The Forging of Fantom
Page 4
Too true they would, as their cry of acclaim testified!
But Jaraj was not yet done.
‘The beast!’ he cried. ‘The ravisher! Yet will I not for my honour’s sake let such a creature live to blight another dawn.’
He was growing quite poetic in his nastiness. I had begun to feel soothed by the mastery of Godislav’s oration to the men, but now it occurred to me that I might still be the sop he would casually toss to the waiting maws. This feeling was confirmed when Godislav laughed in response to Jaraj’s demand and turning called for me to come out of the house.

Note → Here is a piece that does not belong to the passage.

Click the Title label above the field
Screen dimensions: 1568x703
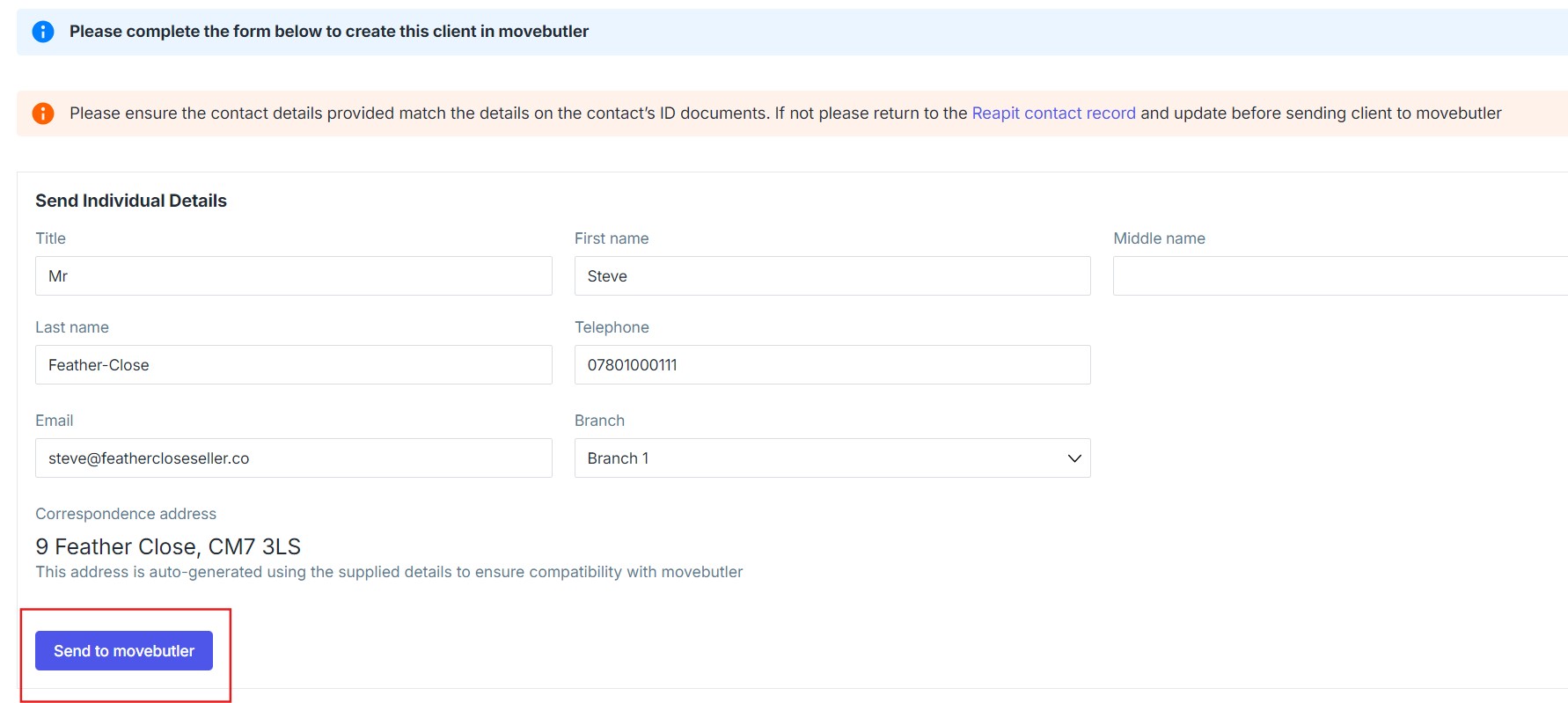[51, 238]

Slowly, clutching my two pistols under the loose-sleeved robe I had put on, I emerged. Jaraj stepped forward, triumphant, his sword in his hand. I was on the point of producing my pistols and blasting that ugly soul to perdition when Godislav laughed again.

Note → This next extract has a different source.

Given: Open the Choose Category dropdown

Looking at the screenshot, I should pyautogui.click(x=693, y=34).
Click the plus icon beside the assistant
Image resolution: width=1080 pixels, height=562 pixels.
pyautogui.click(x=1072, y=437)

‘Here he is, the beast, the ravisher! This is the creature against whose nightly excursions you must lock your doors and bar your windows! When they hear in Senj of Jaraj’s courage in tracking down and slaughtering this monster, how they will cry out in wonderment and admiration!’
His irony won an immediate response. Men began to laugh. Then one called out, ‘Aye, and when they see Dusanka, they will wonder why we did not protect the beast against the maiden!’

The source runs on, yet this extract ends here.